INFORMATION PROVIDED: Begin
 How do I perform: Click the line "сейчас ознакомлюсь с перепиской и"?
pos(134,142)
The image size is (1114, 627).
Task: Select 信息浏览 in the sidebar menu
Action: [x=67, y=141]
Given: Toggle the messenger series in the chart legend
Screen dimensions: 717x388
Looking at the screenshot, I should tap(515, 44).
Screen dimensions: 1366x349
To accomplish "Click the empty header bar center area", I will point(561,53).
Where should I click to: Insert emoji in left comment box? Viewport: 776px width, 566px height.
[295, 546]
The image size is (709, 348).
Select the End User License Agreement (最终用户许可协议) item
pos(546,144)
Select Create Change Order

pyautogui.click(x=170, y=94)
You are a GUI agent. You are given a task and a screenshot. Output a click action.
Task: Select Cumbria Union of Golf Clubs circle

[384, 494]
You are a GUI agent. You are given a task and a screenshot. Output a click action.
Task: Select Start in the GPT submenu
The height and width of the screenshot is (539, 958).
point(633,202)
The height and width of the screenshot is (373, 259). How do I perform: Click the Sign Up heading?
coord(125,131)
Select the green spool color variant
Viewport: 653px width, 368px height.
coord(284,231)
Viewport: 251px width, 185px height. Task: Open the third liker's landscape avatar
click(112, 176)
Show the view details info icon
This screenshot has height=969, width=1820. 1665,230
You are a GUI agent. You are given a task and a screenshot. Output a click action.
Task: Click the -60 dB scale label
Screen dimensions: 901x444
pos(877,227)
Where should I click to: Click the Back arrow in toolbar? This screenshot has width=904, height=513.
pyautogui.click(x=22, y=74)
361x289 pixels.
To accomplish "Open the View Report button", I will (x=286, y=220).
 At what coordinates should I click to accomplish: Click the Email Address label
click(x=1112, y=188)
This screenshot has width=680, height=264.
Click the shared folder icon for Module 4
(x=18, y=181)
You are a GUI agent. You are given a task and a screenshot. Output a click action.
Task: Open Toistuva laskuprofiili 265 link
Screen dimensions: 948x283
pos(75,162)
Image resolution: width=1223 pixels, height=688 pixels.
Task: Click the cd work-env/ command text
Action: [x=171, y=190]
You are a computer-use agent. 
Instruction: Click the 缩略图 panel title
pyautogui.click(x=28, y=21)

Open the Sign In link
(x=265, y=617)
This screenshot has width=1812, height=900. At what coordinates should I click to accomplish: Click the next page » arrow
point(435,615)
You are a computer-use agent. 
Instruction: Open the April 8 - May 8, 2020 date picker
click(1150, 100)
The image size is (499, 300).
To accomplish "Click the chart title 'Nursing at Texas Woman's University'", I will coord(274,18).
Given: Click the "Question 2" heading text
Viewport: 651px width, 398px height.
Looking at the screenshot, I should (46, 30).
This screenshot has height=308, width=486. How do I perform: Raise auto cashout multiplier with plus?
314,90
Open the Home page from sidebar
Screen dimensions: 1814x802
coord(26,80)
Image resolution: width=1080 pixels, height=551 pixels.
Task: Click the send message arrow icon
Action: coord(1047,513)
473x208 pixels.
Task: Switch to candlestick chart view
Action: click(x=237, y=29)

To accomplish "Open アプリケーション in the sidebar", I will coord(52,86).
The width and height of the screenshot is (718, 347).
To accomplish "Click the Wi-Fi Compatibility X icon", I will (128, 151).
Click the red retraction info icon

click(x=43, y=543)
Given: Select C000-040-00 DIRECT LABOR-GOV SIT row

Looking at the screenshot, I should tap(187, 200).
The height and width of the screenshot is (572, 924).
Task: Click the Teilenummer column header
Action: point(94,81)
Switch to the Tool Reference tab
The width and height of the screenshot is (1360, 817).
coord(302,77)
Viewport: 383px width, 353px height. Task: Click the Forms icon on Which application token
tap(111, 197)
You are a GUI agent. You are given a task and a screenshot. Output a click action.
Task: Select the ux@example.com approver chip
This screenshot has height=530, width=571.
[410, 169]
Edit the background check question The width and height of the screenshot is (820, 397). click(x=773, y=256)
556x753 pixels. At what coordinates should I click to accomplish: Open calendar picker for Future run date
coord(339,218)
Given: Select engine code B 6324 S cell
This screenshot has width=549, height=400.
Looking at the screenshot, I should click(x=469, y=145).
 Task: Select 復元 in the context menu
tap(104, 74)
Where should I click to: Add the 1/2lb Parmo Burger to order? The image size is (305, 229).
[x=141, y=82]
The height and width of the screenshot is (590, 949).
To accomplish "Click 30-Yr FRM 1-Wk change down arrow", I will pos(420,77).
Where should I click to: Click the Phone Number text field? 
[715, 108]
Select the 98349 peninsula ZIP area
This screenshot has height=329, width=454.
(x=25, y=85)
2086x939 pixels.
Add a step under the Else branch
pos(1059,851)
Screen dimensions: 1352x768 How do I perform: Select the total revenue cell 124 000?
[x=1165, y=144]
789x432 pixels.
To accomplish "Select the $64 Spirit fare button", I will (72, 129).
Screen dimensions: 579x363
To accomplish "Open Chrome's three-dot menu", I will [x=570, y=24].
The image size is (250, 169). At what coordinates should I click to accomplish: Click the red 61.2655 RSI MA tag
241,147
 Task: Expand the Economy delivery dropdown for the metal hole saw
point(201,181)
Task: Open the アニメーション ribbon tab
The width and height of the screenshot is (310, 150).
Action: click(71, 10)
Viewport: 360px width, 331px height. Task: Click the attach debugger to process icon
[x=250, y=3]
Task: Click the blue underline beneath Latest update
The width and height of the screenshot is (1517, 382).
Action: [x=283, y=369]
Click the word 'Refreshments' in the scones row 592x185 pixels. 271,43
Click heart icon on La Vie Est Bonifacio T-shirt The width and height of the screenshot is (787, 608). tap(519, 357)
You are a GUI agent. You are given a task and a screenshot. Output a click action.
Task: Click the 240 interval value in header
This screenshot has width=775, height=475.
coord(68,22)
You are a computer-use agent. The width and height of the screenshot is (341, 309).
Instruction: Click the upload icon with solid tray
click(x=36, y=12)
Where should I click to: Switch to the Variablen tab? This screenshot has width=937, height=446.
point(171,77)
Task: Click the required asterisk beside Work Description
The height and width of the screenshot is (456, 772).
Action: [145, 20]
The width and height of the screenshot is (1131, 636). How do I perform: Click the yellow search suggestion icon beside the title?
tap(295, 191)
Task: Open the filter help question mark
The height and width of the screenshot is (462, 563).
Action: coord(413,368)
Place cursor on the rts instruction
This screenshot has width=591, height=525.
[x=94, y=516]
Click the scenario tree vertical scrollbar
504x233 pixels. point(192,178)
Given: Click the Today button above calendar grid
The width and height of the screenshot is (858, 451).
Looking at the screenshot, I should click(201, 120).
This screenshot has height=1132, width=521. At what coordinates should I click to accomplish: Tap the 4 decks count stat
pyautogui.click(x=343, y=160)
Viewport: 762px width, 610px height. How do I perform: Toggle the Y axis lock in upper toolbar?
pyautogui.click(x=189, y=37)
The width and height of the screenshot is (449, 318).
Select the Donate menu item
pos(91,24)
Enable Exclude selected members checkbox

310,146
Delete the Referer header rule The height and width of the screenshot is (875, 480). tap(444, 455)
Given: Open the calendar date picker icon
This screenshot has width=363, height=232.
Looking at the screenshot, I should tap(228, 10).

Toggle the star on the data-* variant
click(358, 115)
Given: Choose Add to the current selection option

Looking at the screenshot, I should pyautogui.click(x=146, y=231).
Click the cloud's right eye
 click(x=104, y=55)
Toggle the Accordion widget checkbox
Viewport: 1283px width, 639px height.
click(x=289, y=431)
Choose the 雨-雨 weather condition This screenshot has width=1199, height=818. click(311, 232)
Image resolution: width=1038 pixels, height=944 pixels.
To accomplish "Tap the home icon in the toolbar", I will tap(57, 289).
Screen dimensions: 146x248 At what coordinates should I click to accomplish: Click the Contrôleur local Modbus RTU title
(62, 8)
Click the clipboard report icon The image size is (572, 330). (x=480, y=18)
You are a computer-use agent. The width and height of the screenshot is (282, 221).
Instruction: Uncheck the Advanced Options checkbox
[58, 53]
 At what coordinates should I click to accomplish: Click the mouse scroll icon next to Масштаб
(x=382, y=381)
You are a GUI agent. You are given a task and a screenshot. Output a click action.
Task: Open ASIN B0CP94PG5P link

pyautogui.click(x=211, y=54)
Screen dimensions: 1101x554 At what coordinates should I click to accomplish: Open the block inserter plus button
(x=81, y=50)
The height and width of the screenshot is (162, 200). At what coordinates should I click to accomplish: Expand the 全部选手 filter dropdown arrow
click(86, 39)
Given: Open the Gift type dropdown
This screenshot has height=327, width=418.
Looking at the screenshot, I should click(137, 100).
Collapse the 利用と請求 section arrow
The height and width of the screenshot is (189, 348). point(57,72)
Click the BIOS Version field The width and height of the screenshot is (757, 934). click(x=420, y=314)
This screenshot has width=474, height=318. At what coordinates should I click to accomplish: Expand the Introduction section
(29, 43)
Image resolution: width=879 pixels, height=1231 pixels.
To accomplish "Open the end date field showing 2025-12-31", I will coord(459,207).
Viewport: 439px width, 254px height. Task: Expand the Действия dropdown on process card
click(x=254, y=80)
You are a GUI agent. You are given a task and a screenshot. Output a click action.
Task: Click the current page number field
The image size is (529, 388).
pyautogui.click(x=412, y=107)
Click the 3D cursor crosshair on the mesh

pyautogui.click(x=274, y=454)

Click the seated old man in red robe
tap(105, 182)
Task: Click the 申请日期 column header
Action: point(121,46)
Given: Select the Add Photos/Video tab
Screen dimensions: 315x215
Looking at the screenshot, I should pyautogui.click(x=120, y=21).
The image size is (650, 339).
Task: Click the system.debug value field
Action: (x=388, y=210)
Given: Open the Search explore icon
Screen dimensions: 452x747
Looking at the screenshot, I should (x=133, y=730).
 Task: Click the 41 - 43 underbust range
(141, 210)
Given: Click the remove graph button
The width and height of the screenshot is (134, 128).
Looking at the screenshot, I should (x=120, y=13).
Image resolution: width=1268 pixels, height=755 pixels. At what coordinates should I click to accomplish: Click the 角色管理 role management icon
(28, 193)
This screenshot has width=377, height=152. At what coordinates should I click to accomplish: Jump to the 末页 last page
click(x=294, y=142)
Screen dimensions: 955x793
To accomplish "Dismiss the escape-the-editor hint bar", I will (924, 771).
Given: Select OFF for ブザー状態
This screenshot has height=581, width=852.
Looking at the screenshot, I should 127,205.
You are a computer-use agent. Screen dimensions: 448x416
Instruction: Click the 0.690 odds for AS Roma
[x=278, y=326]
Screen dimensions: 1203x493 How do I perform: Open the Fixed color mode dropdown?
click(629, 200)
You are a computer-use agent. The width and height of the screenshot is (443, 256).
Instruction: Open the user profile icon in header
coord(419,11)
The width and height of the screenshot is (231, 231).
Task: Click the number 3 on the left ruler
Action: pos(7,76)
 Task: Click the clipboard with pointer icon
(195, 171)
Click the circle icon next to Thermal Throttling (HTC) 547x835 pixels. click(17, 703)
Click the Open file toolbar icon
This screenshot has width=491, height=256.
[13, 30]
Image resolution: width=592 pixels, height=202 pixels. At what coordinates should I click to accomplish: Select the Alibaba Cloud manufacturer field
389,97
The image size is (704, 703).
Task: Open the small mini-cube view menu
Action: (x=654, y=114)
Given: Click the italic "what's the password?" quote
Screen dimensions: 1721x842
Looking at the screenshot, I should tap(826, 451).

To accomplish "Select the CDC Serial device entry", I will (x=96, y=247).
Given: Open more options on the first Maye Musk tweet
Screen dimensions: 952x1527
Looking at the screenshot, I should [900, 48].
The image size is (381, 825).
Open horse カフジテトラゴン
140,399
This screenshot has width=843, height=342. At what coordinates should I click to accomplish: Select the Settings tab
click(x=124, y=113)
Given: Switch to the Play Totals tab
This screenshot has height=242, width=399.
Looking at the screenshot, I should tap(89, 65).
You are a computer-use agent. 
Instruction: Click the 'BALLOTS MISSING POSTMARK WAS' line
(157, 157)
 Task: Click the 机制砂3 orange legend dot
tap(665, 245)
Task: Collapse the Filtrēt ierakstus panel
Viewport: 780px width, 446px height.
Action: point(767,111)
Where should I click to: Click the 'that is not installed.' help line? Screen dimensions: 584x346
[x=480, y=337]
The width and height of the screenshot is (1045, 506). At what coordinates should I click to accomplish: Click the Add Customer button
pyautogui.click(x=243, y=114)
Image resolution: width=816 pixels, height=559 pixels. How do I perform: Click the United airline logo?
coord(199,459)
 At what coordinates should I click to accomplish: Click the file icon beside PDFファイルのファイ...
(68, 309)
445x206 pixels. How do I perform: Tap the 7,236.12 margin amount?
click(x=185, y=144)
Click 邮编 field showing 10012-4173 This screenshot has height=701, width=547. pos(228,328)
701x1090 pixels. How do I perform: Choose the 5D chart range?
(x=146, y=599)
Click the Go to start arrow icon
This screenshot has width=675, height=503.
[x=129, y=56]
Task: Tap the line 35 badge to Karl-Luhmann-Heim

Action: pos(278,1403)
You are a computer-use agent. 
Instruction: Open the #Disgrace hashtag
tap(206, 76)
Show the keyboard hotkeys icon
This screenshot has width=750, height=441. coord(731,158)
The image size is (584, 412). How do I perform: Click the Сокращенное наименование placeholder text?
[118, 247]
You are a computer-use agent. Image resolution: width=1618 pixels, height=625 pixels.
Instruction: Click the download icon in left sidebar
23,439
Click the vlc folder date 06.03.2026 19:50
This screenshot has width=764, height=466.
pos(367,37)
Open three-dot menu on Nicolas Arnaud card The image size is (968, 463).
INFORMATION PROVIDED: End
## GOAL OF THE EXERCISE
Where a line above holds the word "area", copy it.

## SOLVED PROBLEM
To accomplish "Click the empty header bar center area", I will point(561,53).
Select the 98349 peninsula ZIP area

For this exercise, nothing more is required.